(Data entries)
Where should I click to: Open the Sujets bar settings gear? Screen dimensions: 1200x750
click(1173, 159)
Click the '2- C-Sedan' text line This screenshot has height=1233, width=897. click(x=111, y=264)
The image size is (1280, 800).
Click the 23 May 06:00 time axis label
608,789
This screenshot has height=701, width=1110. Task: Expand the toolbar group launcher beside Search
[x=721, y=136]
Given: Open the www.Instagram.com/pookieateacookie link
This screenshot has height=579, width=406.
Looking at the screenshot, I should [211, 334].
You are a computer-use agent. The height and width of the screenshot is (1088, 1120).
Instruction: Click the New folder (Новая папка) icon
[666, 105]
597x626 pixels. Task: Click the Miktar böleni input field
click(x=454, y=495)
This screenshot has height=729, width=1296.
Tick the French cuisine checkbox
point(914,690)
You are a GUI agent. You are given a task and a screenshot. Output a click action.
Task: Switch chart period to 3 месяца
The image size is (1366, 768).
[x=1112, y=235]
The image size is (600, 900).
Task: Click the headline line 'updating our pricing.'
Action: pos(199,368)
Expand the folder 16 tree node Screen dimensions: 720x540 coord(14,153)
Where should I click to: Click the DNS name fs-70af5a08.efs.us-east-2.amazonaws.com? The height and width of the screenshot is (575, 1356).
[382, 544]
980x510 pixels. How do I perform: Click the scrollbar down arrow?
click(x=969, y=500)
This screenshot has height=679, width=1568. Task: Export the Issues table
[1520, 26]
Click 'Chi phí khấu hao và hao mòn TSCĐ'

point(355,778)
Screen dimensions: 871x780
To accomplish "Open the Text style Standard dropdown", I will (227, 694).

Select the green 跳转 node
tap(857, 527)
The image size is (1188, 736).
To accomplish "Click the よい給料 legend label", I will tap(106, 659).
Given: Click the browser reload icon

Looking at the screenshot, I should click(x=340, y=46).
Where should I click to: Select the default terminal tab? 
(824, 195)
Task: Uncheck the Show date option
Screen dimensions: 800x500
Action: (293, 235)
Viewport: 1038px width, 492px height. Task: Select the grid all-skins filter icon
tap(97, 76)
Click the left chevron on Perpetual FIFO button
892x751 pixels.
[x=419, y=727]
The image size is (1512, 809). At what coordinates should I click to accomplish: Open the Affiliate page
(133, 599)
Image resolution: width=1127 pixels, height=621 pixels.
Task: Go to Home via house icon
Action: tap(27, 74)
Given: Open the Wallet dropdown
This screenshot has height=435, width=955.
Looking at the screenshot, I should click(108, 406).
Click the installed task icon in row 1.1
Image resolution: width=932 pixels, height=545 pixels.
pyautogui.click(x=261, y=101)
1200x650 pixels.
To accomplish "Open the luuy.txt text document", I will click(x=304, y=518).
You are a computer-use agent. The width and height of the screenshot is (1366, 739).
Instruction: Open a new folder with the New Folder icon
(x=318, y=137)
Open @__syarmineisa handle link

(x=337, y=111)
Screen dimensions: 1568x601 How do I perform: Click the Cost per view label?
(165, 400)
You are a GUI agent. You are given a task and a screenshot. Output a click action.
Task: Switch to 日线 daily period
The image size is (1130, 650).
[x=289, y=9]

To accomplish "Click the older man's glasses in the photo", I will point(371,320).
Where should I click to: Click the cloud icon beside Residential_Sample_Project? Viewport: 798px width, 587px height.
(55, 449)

Problem to work on:
Copy out the records in full, matching every line character for character.

Solved exercise:
Where should I click to: Open the Sujets bar settings gear? Screen dimensions: 1200x750
click(1173, 159)
Click the '2- C-Sedan' text line This screenshot has height=1233, width=897. click(x=111, y=264)
The image size is (1280, 800).
Click the 23 May 06:00 time axis label
608,789
This screenshot has height=701, width=1110. Task: Expand the toolbar group launcher beside Search
[x=721, y=136]
Given: Open the www.Instagram.com/pookieateacookie link
This screenshot has height=579, width=406.
Looking at the screenshot, I should [211, 334].
You are a computer-use agent. The height and width of the screenshot is (1088, 1120).
Instruction: Click the New folder (Новая папка) icon
[666, 105]
597x626 pixels. Task: Click the Miktar böleni input field
click(x=454, y=495)
This screenshot has height=729, width=1296.
Tick the French cuisine checkbox
point(914,690)
You are a GUI agent. You are given a task and a screenshot. Output a click action.
Task: Switch chart period to 3 месяца
The image size is (1366, 768).
[x=1112, y=235]
The image size is (600, 900).
Task: Click the headline line 'updating our pricing.'
Action: pos(199,368)
Expand the folder 16 tree node Screen dimensions: 720x540 coord(14,153)
Where should I click to: Click the DNS name fs-70af5a08.efs.us-east-2.amazonaws.com? The height and width of the screenshot is (575, 1356).
[382, 544]
980x510 pixels. How do I perform: Click the scrollbar down arrow?
click(x=969, y=500)
This screenshot has height=679, width=1568. Task: Export the Issues table
[1520, 26]
Click 'Chi phí khấu hao và hao mòn TSCĐ'

point(355,778)
Screen dimensions: 871x780
To accomplish "Open the Text style Standard dropdown", I will (227, 694).

Select the green 跳转 node
tap(857, 527)
The image size is (1188, 736).
To accomplish "Click the よい給料 legend label", I will tap(106, 659).
Given: Click the browser reload icon

Looking at the screenshot, I should click(x=340, y=46).
Where should I click to: Select the default terminal tab? 
(824, 195)
Task: Uncheck the Show date option
Screen dimensions: 800x500
Action: (293, 235)
Viewport: 1038px width, 492px height. Task: Select the grid all-skins filter icon
tap(97, 76)
Click the left chevron on Perpetual FIFO button
892x751 pixels.
[x=419, y=727]
The image size is (1512, 809). At what coordinates should I click to accomplish: Open the Affiliate page
(133, 599)
Image resolution: width=1127 pixels, height=621 pixels.
Task: Go to Home via house icon
Action: tap(27, 74)
Given: Open the Wallet dropdown
This screenshot has height=435, width=955.
Looking at the screenshot, I should click(108, 406).
Click the installed task icon in row 1.1
Image resolution: width=932 pixels, height=545 pixels.
pyautogui.click(x=261, y=101)
1200x650 pixels.
To accomplish "Open the luuy.txt text document", I will click(x=304, y=518).
You are a computer-use agent. The width and height of the screenshot is (1366, 739).
Instruction: Open a new folder with the New Folder icon
(x=318, y=137)
Open @__syarmineisa handle link

(x=337, y=111)
Screen dimensions: 1568x601 How do I perform: Click the Cost per view label?
(165, 400)
You are a GUI agent. You are given a task and a screenshot. Output a click action.
Task: Switch to 日线 daily period
The image size is (1130, 650).
[x=289, y=9]

To accomplish "Click the older man's glasses in the photo", I will point(371,320).
Where should I click to: Click the cloud icon beside Residential_Sample_Project? Viewport: 798px width, 587px height.
(55, 449)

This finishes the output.